Le Monde, 13/11/08 – Patrick Roger
Le sujet pourrait être proposé aux épreuves de philosophie : « le travail du dimanche, un leurre ou une liberté ? » Nicolas Sarkozy y a répondu à l’oral de Rethel (Ardennes), le 28 octobre. « Pourquoi continuer d’empêcher celui qui le veut de travailler le dimanche ?, s’est demandé le président de la République, sous la forme rhétorique interrogative qu’il affectionne dans ce cas. C’est un jour de croissance en plus, c’est du pouvoir d’achat en plus. Il faut quand même penser aux familles qui ont le droit, les jours où elles ne travaillent pas, d’aller faire leurs courses dans des magasins qui sont ouverts et pas systématiquement fermés. » Et le chef de l’Etat, partisan de « libérer tout ceci », a invité les parlementaires à « se saisir sans tabou » de la proposition de loi déposée à cet effet au début du mois d’août par le député (UMP) des Bouches-du-Rhône Richard Mallié.
Dès le 4 novembre, le sujet était donc abordé lors de la réunion du groupe UMP de l’Assemblée nationale.
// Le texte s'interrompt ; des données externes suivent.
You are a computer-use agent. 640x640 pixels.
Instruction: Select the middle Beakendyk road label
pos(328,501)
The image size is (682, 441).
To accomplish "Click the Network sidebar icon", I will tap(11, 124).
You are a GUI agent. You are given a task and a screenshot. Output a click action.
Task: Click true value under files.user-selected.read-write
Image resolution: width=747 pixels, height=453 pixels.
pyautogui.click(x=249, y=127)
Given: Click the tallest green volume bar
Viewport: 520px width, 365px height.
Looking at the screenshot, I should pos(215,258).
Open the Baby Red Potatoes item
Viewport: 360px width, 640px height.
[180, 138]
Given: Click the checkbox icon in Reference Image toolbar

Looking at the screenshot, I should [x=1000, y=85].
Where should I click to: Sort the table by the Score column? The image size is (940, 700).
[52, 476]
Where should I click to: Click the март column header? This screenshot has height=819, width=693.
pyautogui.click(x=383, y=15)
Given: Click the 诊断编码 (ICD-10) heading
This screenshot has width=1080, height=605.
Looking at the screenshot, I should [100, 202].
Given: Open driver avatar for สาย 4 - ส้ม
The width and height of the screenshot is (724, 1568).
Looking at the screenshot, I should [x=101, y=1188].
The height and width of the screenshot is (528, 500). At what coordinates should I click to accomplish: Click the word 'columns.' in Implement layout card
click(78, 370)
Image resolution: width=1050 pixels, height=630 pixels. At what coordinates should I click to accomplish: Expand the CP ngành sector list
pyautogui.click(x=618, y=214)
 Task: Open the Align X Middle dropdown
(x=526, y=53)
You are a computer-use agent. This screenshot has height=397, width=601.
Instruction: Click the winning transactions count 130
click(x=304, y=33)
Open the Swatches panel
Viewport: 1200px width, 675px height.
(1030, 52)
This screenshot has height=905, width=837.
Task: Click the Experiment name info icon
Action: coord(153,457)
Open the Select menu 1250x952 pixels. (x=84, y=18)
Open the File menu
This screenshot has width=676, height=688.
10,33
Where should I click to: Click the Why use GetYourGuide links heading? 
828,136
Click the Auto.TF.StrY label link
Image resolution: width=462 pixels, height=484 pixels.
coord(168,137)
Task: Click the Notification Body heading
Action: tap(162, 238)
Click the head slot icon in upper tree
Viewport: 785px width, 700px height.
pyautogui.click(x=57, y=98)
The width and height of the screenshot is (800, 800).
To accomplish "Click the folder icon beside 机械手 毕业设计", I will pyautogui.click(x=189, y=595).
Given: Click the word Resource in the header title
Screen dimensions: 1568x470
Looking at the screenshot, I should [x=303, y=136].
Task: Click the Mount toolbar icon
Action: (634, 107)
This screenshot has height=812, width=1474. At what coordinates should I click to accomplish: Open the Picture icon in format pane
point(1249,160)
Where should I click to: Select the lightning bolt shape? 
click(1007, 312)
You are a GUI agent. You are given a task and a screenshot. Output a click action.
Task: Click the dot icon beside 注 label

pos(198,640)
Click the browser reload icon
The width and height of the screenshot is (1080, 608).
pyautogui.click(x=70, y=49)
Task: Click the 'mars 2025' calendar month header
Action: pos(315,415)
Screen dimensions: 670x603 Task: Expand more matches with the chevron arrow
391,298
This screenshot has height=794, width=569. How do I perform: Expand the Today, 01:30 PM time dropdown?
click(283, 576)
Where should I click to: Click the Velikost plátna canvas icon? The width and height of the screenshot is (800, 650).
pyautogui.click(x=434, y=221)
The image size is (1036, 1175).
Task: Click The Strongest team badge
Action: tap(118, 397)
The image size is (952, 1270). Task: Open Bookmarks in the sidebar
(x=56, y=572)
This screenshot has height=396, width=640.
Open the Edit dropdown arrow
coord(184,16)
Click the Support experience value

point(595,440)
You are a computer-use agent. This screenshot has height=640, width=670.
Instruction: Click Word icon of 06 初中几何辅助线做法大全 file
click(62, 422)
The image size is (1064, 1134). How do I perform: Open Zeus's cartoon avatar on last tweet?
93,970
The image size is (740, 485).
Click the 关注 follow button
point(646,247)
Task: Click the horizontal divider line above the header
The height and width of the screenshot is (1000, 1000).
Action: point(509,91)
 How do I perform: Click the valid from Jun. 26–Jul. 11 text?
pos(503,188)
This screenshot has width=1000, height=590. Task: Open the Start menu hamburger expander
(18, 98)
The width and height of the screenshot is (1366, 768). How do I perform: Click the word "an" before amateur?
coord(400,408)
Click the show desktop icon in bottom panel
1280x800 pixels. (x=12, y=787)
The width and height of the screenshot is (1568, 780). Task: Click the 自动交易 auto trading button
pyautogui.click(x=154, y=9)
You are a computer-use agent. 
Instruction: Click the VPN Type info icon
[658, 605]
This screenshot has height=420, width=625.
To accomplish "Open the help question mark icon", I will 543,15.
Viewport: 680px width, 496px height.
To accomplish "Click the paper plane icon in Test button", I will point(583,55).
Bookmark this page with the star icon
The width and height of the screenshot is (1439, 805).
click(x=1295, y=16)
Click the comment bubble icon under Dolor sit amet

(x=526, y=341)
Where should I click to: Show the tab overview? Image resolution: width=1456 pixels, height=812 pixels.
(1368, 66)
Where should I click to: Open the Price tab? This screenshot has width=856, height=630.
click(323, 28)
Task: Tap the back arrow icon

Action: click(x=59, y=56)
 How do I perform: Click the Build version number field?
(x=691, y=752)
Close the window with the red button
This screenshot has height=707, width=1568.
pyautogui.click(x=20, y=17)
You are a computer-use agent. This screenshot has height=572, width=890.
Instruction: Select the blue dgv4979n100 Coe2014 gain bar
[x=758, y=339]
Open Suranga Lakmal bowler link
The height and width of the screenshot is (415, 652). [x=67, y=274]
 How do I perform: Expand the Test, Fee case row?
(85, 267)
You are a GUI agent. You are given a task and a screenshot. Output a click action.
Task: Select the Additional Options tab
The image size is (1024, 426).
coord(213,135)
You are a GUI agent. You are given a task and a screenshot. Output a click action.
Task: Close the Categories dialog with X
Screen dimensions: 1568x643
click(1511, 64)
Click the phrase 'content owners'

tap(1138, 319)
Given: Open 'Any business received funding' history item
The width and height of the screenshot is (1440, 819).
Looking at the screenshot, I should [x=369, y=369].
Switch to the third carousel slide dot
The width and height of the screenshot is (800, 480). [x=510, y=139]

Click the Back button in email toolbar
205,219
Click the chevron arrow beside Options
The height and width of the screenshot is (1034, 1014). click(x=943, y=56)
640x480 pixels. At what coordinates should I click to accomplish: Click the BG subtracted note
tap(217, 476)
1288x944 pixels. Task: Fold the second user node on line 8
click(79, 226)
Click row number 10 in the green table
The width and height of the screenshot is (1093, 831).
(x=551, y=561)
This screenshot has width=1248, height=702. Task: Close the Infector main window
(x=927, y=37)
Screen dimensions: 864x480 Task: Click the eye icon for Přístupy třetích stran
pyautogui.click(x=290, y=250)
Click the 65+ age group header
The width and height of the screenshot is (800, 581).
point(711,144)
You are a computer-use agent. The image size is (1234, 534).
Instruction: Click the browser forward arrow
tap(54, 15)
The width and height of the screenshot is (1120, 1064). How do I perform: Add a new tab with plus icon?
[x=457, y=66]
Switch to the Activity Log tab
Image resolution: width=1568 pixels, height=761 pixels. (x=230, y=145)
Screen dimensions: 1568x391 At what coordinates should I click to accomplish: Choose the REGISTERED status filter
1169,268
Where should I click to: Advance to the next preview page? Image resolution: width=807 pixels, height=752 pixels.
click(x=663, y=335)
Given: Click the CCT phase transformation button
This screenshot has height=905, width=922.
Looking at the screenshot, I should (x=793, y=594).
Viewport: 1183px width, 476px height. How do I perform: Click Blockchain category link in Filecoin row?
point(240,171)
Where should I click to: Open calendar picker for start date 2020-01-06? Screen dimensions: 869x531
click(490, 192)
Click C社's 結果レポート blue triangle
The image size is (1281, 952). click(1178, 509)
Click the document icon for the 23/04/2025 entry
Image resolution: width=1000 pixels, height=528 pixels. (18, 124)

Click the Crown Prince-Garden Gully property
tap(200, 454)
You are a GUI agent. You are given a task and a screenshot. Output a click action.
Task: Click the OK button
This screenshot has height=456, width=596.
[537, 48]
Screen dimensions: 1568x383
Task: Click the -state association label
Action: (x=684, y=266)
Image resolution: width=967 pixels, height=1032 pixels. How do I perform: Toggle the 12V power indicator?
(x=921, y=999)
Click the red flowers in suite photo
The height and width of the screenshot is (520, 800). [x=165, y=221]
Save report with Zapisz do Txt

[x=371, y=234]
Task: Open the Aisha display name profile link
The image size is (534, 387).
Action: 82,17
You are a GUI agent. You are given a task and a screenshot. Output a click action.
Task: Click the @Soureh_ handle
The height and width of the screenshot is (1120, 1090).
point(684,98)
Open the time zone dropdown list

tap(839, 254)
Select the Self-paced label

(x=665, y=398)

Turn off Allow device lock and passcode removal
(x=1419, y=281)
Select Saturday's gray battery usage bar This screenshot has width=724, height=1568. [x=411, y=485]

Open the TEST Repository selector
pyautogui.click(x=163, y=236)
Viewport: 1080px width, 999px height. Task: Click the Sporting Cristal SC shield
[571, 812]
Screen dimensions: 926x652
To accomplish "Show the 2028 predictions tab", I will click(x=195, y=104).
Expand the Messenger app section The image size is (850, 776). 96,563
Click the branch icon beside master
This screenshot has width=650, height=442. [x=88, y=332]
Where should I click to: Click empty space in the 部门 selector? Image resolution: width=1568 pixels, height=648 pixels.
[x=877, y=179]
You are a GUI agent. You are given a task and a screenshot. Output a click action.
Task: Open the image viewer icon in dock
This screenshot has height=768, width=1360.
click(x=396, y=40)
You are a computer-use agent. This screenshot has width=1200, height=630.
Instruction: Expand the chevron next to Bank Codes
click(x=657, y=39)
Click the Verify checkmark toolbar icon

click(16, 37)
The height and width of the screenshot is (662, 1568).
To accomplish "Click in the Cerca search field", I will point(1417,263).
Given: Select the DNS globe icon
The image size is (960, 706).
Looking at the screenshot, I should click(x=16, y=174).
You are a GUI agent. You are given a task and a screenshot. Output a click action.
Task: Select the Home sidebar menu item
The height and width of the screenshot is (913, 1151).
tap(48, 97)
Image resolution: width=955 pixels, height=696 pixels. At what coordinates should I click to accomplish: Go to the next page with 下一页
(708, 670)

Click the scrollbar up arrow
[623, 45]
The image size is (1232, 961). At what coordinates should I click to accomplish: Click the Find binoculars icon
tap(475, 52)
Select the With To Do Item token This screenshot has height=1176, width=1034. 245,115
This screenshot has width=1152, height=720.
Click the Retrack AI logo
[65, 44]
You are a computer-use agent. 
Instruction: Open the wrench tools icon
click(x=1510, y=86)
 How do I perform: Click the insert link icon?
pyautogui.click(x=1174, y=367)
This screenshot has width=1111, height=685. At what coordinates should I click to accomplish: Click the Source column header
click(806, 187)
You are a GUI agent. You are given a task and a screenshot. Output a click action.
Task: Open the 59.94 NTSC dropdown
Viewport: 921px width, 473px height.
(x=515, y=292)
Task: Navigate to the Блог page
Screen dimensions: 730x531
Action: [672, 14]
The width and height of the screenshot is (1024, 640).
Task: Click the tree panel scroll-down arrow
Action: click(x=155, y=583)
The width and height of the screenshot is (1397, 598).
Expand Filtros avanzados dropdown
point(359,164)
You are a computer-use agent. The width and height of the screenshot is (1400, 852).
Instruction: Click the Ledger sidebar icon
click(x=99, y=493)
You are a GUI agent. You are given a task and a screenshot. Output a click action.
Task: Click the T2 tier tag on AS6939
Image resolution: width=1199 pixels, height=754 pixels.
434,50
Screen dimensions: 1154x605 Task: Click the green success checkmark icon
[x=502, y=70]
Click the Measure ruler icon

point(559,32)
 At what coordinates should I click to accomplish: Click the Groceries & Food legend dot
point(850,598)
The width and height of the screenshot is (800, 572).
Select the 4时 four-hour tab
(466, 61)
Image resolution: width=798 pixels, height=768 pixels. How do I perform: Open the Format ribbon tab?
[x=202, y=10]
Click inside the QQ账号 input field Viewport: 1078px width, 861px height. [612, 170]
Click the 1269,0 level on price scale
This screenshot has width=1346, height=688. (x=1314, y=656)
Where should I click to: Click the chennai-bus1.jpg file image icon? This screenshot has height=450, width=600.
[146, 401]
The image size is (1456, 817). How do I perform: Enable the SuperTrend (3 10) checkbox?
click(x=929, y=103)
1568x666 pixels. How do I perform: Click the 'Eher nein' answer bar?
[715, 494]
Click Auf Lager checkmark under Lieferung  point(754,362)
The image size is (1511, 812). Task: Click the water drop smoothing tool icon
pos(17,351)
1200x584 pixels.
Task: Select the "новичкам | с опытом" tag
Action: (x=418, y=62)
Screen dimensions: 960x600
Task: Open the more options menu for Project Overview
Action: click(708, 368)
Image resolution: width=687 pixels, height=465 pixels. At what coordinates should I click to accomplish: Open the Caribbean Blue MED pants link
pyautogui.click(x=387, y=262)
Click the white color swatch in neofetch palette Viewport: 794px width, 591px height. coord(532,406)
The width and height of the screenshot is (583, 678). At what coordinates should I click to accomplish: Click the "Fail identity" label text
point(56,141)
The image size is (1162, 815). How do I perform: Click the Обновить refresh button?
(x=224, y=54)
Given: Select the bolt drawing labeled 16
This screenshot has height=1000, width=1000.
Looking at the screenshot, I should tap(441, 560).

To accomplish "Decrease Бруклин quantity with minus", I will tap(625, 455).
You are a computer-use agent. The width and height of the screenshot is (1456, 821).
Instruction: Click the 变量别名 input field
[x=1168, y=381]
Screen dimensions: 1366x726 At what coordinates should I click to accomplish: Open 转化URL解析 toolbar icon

Et suscitait de vives réserves. Pour de nombreux élus de la majorité, l’ouverture des commerces le dimanche n’apparaît pas comme la plus urgente des priorités. Certains, à l’instar de Christian Jacob (UMP, Seine-et-Marne), ont exprimé leur hostilité à une extension des dérogations qui préfigurerait une généralisation du travail dominical.
La proposition de loi rédigée par M. Mallié, prévoyant une « expérimentation sur cinq ans », leur semblait, à cet égard, rendre le processus quasiment inéluctable. « Le problème de l’expérimentation, admet le vice-président du groupe, Jean Leonetti (UMP, Alpes-Maritimes), c’est qu’à l’issue du délai soit on arrête, soit on généralise. »
Ni la majorité ni le chef du gouvernement ne semblent partager l’engouement du chef de l’Etat. Le « patron » des députés, Jean-François Copé, tente de gagner du temps. A l’issue de la réunion du 4 novembre, estimant que « personne n’est vraiment au clair » et qu’« il y a des avis très différents », il indiquait que le groupe allait devoir « travailler pour trouver une solution ». Interrogé dimanche sur Radio J, il se disait « pas certain qu’il y ait encore la place » pour voter une proposition de loi avant la fin de l’année. François Fillon, de son côté, interrogé par des lecteurs du Parisien, avoue que « c’est un sujet très controversé, y compris au sein de ma famille politique ».
GAIN LOIN D’ÊTRE ASSURÉ
M. Sarkozy n’a guère goûté ces tergiversations. Sans attendre la réunion du groupe de travail des députés UMP dont M. Copé avait annoncé la constitution, M. Mallié a redéposé le 12 novembre une nouvelle proposition de loi visant à « définir les dérogations au repos dominical ».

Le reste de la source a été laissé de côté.